THE INPUT START

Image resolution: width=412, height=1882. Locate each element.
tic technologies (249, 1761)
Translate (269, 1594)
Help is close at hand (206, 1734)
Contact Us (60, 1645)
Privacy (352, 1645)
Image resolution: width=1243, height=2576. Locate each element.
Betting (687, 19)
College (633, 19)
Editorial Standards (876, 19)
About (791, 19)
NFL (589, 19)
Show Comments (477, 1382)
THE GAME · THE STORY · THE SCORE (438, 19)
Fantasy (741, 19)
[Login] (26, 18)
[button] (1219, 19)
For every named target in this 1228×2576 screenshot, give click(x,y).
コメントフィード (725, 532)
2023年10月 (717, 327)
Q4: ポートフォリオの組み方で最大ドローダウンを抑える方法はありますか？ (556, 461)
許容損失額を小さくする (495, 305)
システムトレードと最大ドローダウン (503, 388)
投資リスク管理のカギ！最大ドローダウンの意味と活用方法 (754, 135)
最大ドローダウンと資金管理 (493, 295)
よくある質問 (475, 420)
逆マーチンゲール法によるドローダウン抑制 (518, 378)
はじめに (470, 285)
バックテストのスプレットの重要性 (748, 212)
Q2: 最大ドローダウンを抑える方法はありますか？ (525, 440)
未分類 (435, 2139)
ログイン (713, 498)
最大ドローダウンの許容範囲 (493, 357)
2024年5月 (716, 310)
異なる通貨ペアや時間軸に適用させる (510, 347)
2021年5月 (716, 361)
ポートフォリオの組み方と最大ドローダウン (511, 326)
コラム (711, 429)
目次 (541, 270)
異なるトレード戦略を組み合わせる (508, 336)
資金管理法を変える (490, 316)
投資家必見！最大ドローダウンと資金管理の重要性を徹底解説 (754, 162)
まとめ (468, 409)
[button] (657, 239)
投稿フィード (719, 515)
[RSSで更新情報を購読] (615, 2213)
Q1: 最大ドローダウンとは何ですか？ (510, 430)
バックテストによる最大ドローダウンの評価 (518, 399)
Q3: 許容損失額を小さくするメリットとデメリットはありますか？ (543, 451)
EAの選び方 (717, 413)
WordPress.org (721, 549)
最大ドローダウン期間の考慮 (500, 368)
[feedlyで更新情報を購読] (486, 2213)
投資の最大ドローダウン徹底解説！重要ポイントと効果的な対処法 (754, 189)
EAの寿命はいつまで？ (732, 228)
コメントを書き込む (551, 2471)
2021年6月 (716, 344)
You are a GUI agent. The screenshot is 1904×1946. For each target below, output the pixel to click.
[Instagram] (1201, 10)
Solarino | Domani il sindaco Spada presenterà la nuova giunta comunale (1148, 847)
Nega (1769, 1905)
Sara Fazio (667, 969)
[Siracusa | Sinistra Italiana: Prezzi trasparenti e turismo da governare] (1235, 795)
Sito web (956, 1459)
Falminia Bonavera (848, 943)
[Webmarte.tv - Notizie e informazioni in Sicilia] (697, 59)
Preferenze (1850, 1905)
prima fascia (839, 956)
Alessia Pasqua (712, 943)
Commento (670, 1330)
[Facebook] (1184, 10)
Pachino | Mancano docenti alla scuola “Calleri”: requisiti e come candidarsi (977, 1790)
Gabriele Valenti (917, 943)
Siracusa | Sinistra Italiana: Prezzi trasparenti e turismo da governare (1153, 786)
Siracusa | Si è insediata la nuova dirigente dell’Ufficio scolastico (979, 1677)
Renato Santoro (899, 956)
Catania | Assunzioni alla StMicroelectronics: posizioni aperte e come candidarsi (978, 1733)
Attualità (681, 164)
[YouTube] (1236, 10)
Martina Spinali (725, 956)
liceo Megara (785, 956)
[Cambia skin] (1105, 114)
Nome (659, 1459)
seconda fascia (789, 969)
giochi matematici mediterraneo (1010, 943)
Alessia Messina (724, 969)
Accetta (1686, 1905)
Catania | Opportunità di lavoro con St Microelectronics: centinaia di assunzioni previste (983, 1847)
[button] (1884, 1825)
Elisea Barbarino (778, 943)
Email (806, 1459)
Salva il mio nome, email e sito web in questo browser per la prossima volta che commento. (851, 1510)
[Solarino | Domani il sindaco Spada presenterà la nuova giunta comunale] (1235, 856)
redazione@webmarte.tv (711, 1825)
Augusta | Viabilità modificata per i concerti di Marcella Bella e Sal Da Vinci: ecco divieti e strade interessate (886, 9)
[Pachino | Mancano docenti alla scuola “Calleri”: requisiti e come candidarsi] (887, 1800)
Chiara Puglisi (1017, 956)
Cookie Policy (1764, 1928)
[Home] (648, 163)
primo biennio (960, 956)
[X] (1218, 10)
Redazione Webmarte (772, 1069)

THE INPUT END

TASK STATEMENT - Only the lines that hold the word "comunale" are wanted; each should be pulled from the records.

ANSWER BELOW -
Solarino | Domani il sindaco Spada presenterà la nuova giunta comunale (1148, 847)
[Solarino | Domani il sindaco Spada presenterà la nuova giunta comunale] (1235, 856)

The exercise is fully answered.